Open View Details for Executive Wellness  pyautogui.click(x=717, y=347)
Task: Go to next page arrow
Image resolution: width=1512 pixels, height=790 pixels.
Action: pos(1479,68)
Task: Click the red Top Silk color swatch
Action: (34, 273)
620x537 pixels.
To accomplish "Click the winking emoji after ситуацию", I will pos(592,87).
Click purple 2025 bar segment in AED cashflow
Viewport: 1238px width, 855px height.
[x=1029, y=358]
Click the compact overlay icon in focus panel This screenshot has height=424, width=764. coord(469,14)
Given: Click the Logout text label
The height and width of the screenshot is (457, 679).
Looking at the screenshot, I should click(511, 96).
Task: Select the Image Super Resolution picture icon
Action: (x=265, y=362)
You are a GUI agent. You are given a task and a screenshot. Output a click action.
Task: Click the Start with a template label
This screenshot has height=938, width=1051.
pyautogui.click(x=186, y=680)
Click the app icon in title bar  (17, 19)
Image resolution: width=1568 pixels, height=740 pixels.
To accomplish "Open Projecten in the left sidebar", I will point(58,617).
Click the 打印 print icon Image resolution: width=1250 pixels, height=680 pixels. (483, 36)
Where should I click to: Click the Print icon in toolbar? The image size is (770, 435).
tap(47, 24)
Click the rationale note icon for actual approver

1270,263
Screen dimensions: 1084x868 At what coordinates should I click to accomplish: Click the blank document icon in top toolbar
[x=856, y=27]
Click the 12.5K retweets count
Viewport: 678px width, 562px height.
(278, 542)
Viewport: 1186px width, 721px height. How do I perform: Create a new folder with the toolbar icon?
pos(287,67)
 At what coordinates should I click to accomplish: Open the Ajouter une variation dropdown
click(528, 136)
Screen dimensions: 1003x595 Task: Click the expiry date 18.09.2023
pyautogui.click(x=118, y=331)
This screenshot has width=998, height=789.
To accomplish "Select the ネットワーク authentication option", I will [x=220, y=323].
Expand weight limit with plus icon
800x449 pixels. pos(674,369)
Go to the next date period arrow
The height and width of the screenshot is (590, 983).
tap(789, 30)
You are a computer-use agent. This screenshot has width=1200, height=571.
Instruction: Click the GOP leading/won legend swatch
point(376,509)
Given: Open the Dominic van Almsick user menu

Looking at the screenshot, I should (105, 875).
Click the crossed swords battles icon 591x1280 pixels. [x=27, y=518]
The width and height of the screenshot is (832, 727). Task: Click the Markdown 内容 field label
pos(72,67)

> **STATED PROBLEM**:
Turn all of the records above into a numbered list, one line per item, leaving out the blank lines.

> **ANSWER BELOW**:
1. Open View Details for Executive Wellness  pyautogui.click(x=717, y=347)
2. Task: Go to next page arrow
3. Image resolution: width=1512 pixels, height=790 pixels.
4. Action: pos(1479,68)
5. Task: Click the red Top Silk color swatch
6. Action: (34, 273)
7. 620x537 pixels.
8. To accomplish "Click the winking emoji after ситуацию", I will pos(592,87).
9. Click purple 2025 bar segment in AED cashflow
10. Viewport: 1238px width, 855px height.
11. [x=1029, y=358]
12. Click the compact overlay icon in focus panel This screenshot has height=424, width=764. coord(469,14)
13. Given: Click the Logout text label
14. The height and width of the screenshot is (457, 679).
15. Looking at the screenshot, I should click(511, 96).
16. Task: Select the Image Super Resolution picture icon
17. Action: (x=265, y=362)
18. You are a GUI agent. You are given a task and a screenshot. Output a click action.
19. Task: Click the Start with a template label
20. This screenshot has height=938, width=1051.
21. pyautogui.click(x=186, y=680)
22. Click the app icon in title bar  (17, 19)
23. Image resolution: width=1568 pixels, height=740 pixels.
24. To accomplish "Open Projecten in the left sidebar", I will point(58,617).
25. Click the 打印 print icon Image resolution: width=1250 pixels, height=680 pixels. (483, 36)
26. Where should I click to: Click the Print icon in toolbar? The image size is (770, 435).
27. tap(47, 24)
28. Click the rationale note icon for actual approver
29. 1270,263
30. Screen dimensions: 1084x868 At what coordinates should I click to accomplish: Click the blank document icon in top toolbar
31. [x=856, y=27]
32. Click the 12.5K retweets count
33. Viewport: 678px width, 562px height.
34. (278, 542)
35. Viewport: 1186px width, 721px height. How do I perform: Create a new folder with the toolbar icon?
36. pos(287,67)
37.  At what coordinates should I click to accomplish: Open the Ajouter une variation dropdown
38. click(528, 136)
39. Screen dimensions: 1003x595 Task: Click the expiry date 18.09.2023
40. pyautogui.click(x=118, y=331)
41. This screenshot has width=998, height=789.
42. To accomplish "Select the ネットワーク authentication option", I will [x=220, y=323].
43. Expand weight limit with plus icon
44. 800x449 pixels. pos(674,369)
45. Go to the next date period arrow
46. The height and width of the screenshot is (590, 983).
47. tap(789, 30)
48. You are a computer-use agent. This screenshot has width=1200, height=571.
49. Instruction: Click the GOP leading/won legend swatch
50. point(376,509)
51. Given: Open the Dominic van Almsick user menu
52. Looking at the screenshot, I should (105, 875).
53. Click the crossed swords battles icon 591x1280 pixels. [x=27, y=518]
54. The width and height of the screenshot is (832, 727). Task: Click the Markdown 内容 field label
55. pos(72,67)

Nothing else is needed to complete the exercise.